For a second it was almost as if I was frozen in time and the last decade had not happened and tried to remember what I was like not only when I moved to New York, but when I left for college. My apartment is sandwiched right between NYU and the New School, so as I walk home each September evening. I can’t help starring at the fresh cliques of freshmen banding together for support, finding strength if not direction in numbers. At times, I feel like the old man in Death in Venice, admiring the freshness of youth or Kevin Arnold when he visited his middle school for the last times in the Wonder Years, or even Screech Powers when he scored a spot on Saved by the Bell: The New Class.

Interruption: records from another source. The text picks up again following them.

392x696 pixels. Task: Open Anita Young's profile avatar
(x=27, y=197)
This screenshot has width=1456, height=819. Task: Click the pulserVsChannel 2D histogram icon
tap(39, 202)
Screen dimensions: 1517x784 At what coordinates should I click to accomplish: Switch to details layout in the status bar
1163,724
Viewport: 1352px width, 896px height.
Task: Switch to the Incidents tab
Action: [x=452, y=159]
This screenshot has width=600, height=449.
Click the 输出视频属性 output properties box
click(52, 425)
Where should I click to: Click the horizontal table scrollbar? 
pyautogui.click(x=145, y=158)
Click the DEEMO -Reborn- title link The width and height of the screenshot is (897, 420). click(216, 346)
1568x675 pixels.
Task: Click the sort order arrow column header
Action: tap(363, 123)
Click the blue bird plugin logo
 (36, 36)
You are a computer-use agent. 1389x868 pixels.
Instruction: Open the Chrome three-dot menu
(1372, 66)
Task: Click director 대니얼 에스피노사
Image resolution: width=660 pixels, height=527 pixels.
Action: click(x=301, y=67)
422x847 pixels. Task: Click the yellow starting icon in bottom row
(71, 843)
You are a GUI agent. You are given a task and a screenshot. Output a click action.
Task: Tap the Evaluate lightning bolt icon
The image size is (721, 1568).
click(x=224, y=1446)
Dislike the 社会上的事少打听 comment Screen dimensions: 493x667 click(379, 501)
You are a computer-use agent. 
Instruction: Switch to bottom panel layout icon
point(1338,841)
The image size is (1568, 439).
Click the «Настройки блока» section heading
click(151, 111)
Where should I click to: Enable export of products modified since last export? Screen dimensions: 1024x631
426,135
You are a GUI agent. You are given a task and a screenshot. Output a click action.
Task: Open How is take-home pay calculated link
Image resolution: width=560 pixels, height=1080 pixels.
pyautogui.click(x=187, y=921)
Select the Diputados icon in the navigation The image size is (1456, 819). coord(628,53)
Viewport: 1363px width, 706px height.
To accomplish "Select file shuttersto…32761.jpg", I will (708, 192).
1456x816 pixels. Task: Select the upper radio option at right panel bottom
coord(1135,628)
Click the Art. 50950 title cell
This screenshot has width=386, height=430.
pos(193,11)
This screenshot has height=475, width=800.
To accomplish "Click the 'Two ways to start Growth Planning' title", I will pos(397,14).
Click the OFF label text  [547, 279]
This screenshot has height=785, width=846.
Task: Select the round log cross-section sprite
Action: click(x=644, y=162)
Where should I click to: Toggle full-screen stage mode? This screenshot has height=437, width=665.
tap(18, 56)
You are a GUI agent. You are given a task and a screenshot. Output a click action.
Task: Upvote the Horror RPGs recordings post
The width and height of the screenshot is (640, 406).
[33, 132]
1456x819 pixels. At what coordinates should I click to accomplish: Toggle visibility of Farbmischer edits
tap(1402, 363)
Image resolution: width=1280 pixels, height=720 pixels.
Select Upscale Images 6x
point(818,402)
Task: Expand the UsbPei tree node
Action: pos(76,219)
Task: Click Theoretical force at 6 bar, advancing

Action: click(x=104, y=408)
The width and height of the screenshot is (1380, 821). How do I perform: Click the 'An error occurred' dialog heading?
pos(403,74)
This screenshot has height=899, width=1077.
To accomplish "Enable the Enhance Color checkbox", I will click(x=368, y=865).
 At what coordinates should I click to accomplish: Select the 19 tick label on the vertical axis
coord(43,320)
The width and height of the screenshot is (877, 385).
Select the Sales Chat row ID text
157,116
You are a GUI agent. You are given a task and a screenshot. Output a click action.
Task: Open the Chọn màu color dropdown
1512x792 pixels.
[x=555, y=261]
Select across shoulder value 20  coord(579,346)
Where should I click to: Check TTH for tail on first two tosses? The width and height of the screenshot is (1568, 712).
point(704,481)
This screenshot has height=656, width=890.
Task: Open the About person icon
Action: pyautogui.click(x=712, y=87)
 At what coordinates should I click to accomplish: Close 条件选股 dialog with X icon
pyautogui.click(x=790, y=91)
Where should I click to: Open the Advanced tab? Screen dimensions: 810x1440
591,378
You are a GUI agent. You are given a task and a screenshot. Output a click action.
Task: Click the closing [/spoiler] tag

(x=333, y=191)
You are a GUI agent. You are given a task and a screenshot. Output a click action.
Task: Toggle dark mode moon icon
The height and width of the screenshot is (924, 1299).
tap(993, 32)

It’s strange to think about all that’s happened in those five years, as I type in a cubicle that’s now messy enough to be my room at hom. Phish and The Dead have broken up and come back to life, Wilco and the Flaming Lips have aged from alt-rock heroes to classic-rock stalwarts and my bad haircut has gone from being out of style to suddenly retro (or at least it’s on its way, I promise). I've been in love, had a broken heart and questioned if all that was real, or just something a bartender slipped into one of my trademark 7 & 7s. But in reality, things feel pretty much the same, only filtered through Facebook not Friendster.

My outlook on life has always been "don't get too deep, you might lose touch with the surface," which I guess is kind of what John Lennon meant, and in her own drunken way, what my friend was also trying to say with “you are between getting the girl and not getting the girl depending on your mood.” Which is also why “what’s new?” is sometimes an impossible question to answer. I used to think I could change the world in five years, but then again five years used to feel like a longtime, so for now I’ll settle on trying to figure out how to change my own sheets, keep my antennas up for what's next and hope the world will change with me, one typo at a time (ok, so maybe I should learn how to use grammar check).

So I just smiled, listened and eventually stepped into the night, wondering where I was going, remembering where I’d been, knowing we’d meet again, sometime after the gold rush.